#### Material for the task

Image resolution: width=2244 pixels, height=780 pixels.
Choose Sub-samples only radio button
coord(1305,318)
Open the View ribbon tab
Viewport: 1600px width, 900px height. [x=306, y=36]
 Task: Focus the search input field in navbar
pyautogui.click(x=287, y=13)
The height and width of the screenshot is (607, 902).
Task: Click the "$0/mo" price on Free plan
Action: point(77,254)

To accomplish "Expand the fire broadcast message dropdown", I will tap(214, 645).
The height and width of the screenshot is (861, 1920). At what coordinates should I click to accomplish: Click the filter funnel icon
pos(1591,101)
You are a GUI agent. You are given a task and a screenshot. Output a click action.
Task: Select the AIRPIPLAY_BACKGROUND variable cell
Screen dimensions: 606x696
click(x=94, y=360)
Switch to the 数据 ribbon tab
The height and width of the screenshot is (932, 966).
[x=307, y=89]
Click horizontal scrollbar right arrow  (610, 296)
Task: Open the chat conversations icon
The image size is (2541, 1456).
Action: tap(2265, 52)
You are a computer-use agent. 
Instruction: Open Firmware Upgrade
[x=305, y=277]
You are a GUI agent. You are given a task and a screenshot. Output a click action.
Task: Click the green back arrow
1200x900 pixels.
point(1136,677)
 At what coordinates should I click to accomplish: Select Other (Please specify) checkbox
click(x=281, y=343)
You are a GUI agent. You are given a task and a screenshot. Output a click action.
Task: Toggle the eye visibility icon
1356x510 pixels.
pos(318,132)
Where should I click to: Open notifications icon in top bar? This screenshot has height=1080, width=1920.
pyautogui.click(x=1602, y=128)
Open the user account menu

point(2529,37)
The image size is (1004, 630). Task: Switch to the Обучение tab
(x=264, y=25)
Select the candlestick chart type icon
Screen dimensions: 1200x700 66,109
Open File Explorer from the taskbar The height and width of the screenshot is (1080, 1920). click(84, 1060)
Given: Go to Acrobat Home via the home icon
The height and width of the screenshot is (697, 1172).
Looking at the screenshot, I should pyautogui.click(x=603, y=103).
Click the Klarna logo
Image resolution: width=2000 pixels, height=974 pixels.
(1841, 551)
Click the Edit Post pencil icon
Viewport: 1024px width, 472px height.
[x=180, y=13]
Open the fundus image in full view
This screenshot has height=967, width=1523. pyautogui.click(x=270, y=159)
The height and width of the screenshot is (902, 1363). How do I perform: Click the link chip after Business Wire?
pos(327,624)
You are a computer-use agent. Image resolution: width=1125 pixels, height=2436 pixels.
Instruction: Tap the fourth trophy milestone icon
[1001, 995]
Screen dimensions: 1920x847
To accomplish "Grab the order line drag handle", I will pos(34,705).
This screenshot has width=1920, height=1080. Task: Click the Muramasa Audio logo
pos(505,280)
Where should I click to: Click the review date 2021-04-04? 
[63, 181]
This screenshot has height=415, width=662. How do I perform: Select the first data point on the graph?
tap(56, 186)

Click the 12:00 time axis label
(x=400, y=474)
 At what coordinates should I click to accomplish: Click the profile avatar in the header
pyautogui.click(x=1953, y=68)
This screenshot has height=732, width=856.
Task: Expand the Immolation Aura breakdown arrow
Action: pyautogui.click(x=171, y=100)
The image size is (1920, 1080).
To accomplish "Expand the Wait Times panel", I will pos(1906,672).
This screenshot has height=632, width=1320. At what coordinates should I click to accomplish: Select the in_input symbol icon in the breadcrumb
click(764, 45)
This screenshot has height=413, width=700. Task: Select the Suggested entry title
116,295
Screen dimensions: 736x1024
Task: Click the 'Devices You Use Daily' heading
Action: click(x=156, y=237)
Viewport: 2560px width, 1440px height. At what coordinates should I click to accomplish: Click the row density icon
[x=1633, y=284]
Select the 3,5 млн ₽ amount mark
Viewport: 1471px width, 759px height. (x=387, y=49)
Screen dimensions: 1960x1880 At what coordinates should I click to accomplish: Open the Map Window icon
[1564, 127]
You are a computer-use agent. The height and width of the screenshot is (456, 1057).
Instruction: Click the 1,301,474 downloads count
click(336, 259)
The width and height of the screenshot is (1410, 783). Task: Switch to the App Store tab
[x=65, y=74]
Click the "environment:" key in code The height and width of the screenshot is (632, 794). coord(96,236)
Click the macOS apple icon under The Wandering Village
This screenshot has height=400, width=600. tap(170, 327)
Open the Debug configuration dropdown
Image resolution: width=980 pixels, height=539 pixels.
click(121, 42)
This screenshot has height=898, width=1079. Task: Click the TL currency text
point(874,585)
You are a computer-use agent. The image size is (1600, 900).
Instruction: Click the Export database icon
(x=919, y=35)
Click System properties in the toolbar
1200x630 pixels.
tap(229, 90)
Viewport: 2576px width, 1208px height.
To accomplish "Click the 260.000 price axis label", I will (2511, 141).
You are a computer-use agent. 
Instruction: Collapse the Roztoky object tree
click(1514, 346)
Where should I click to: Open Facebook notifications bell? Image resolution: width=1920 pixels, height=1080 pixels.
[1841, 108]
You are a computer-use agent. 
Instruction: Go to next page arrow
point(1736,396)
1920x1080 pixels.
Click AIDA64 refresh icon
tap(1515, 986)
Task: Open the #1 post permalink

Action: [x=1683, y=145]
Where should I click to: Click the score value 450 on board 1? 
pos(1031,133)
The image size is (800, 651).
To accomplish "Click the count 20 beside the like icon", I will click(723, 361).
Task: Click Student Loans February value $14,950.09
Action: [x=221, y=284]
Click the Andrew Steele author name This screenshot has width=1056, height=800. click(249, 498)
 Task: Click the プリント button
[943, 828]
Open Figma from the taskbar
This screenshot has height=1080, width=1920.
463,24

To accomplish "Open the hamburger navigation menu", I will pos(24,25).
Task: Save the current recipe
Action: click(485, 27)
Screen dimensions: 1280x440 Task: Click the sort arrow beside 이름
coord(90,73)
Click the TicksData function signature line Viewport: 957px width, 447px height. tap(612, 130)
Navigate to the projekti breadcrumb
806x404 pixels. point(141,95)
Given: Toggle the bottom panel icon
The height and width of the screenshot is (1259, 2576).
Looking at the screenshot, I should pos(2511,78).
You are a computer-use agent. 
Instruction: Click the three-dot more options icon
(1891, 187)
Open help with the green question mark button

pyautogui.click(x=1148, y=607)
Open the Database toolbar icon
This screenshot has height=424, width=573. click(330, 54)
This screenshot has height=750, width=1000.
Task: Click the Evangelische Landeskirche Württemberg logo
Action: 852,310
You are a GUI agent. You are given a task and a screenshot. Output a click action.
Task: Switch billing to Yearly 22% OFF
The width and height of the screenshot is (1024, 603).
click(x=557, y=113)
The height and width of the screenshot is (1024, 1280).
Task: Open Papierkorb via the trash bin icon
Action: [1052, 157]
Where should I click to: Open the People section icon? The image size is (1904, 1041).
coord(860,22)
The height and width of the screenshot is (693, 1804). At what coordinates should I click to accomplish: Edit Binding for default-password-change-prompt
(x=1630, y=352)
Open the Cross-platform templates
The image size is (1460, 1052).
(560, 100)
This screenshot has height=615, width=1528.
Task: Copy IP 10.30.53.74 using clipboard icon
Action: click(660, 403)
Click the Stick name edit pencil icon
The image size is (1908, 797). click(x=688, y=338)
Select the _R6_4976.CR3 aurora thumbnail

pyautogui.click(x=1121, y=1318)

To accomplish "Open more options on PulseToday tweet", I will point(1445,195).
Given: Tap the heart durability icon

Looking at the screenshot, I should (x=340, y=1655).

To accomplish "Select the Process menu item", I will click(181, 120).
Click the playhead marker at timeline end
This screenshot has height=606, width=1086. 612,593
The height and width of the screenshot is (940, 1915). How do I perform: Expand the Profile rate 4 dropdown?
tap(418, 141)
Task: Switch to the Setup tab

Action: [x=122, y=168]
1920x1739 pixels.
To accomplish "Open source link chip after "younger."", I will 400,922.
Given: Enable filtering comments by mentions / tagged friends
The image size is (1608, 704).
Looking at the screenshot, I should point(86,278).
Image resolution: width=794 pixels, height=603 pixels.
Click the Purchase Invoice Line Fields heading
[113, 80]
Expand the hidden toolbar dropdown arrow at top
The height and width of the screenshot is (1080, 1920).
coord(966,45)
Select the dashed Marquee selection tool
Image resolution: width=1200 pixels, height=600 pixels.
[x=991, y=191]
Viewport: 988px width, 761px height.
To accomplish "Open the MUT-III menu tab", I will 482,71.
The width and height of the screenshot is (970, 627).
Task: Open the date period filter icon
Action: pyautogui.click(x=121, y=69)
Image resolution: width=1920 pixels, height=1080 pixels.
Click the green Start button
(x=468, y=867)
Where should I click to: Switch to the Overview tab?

########

* Brief *
Return the items from the line containing "Task: Open the chat conversations icon" through the line containing "point(1136,677)", both lines included, reproduced without any change.

* Written reply *
Task: Open the chat conversations icon
The image size is (2541, 1456).
Action: tap(2265, 52)
You are a computer-use agent. 
Instruction: Open Firmware Upgrade
[x=305, y=277]
You are a GUI agent. You are given a task and a screenshot. Output a click action.
Task: Click the green back arrow
1200x900 pixels.
point(1136,677)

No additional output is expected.